The basics still apply. I agree with Deputy Barry on very little but he referred to the basics such as wearing a mask, staying 2 m apart and protecting the vulnerable, including the elderly. I am very conscious of the elderly. I worry that many of them will be very isolated over the next four weeks. It is very important that additional resources are allocated to ensure that they are all visited, if not by family then by services. We must also look at the mental health side. Over the next six weeks, I want to see what we have learnt that we can now implement so that, come the start of December, we will be able to tell the public what level we are moving to as we come out of level 5 and what metrics must be met to go to different levels. It is important that there be a meeting of minds between Government and NPHET on these issues because everyone should be working in the common interest of the public.
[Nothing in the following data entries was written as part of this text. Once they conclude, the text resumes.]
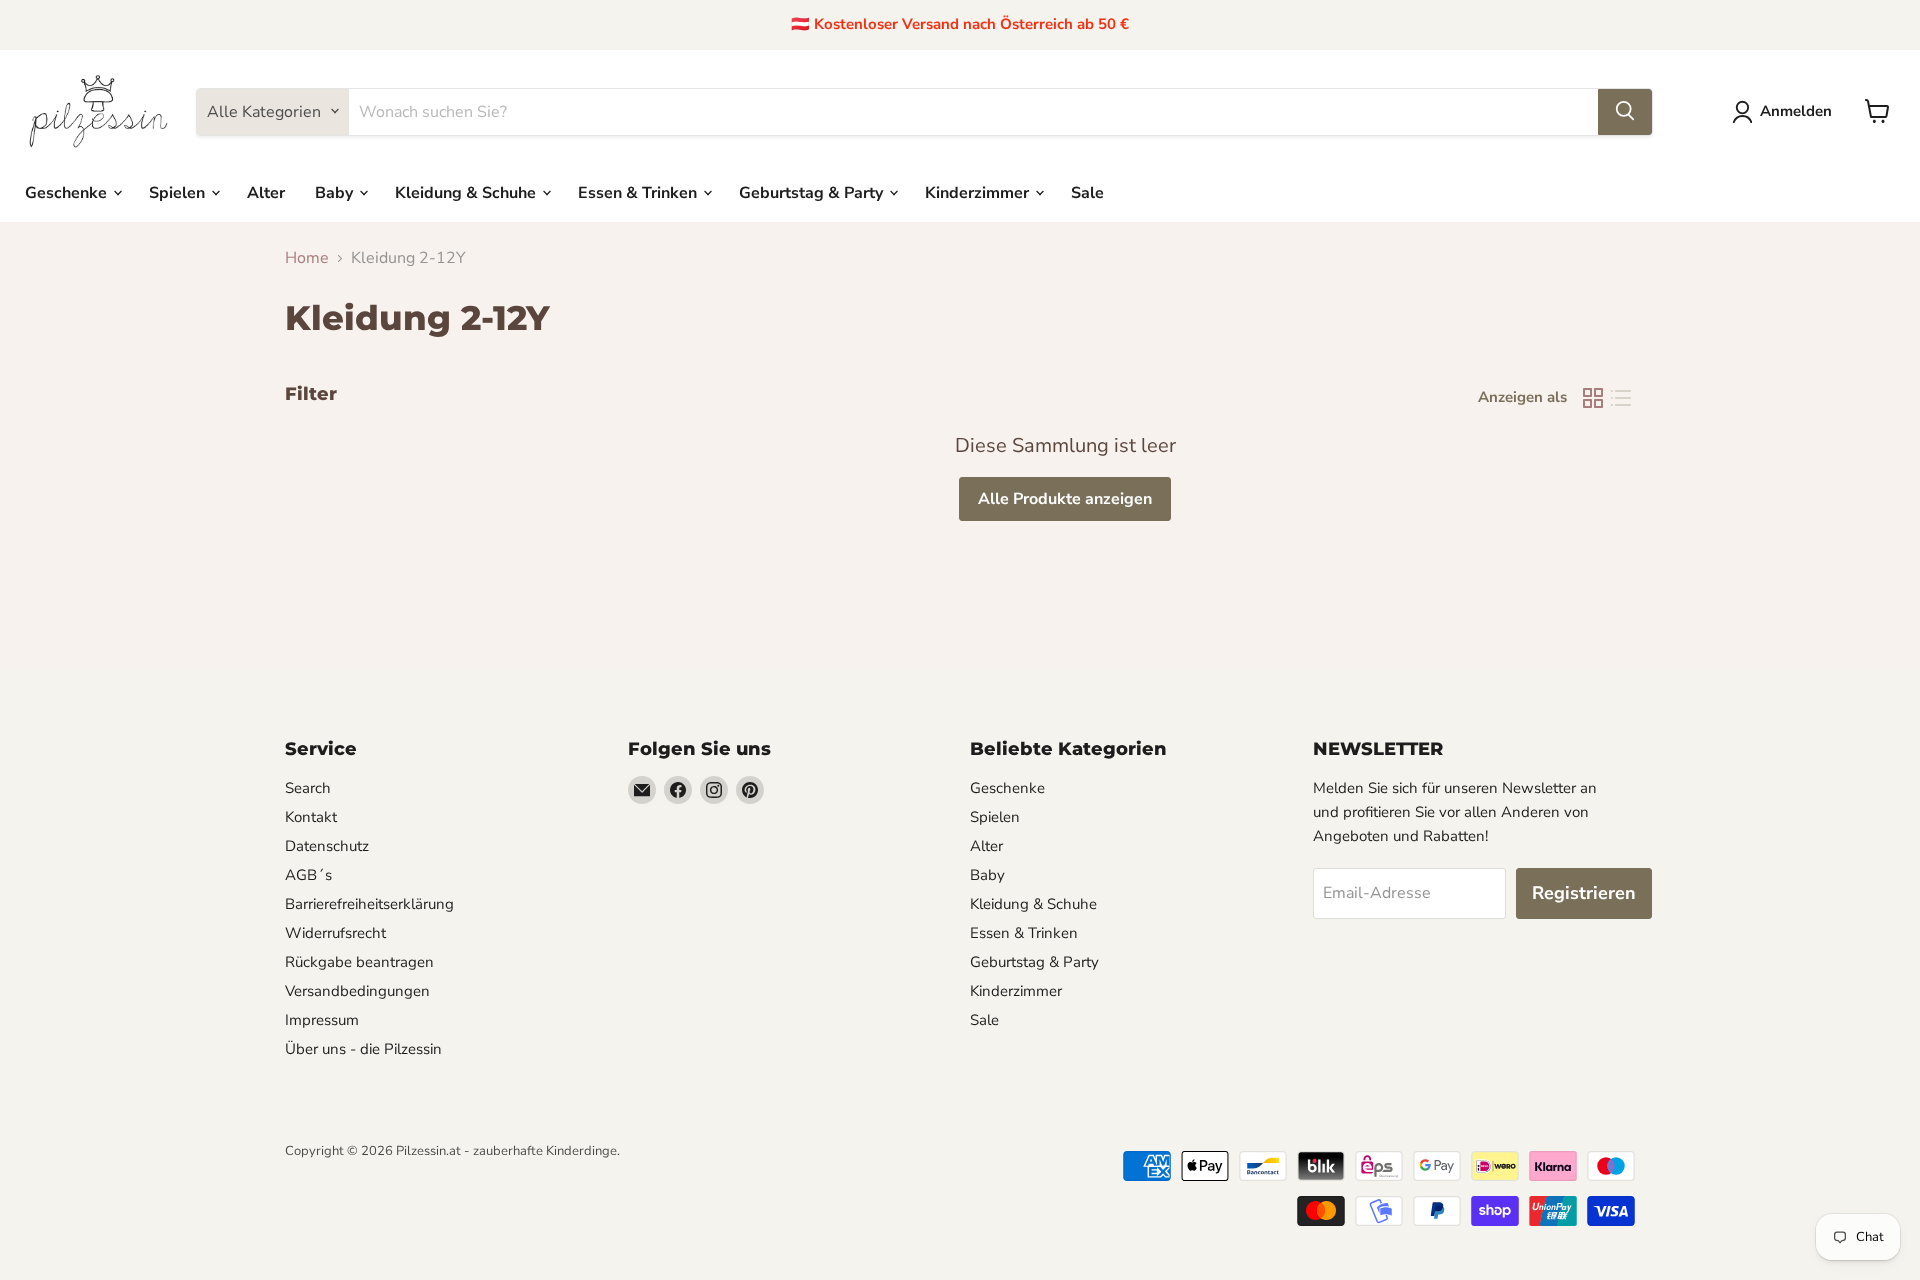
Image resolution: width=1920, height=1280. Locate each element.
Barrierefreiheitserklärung (369, 904)
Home (307, 258)
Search (308, 788)
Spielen (179, 192)
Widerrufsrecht (335, 933)
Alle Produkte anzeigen (1065, 499)
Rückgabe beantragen (359, 962)
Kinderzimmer (979, 192)
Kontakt (311, 817)
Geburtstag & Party (813, 192)
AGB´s (308, 875)
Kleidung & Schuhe (467, 192)
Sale (1087, 192)
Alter (266, 192)
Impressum (322, 1020)
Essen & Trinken (639, 192)
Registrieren (1584, 893)
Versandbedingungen (357, 991)
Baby (336, 192)
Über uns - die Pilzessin (363, 1049)
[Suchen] (1625, 111)
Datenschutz (327, 846)
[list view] (1621, 398)
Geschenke (68, 192)
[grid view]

First and foremost, I am a Deputy for the people of the constituency of Limerick city. I wanted to contribute to this debate to feed into Government policy. What metrics will the Minister use to determine when to indicate to the public that we are exiting lockdown? What is the Government's policy on Covid? Is it a policy of lockdown and release, which is to say containment, or a policy of living with the virus? Is it an evolving policy? What will the Minister look for so that specific areas will not have to go into lockdown? What metrics such as R-nought rate or number of cases will he look for? If the number of cases is coming down, the public will need to see that they will ultimately benefit from that decrease.
Many people were exceptionally law-abiding and accepted very great restrictions on their daily lives. These people see us going into level 5 and are saying that they did everything by the book and did nothing wrong while the system was being abused in other areas. From speaking with the public, I believe they want to fight this virus, but they want a strategy to be put in place over the next four to six weeks that they will understand and can buy into. They want to see the metrics that must be met to go to different levels. They want to see that we will be able to live with the virus in our daily lives and will keep the schools open, which is very important, get the colleges back to some level of normality, and allow businesses to reopen. Many businesses were able to operate under level 3, albeit with great difficulty. What is the Minister's plan for the next six weeks so that, by the end of that period, we can exit level 5? What is the strategy for living with, and the fully enhanced risk-based model for fighting, this dreadful virus, which has had an enormous impact on our lives, based on definable metrics and understandable empirical evidence, so that the public will understand?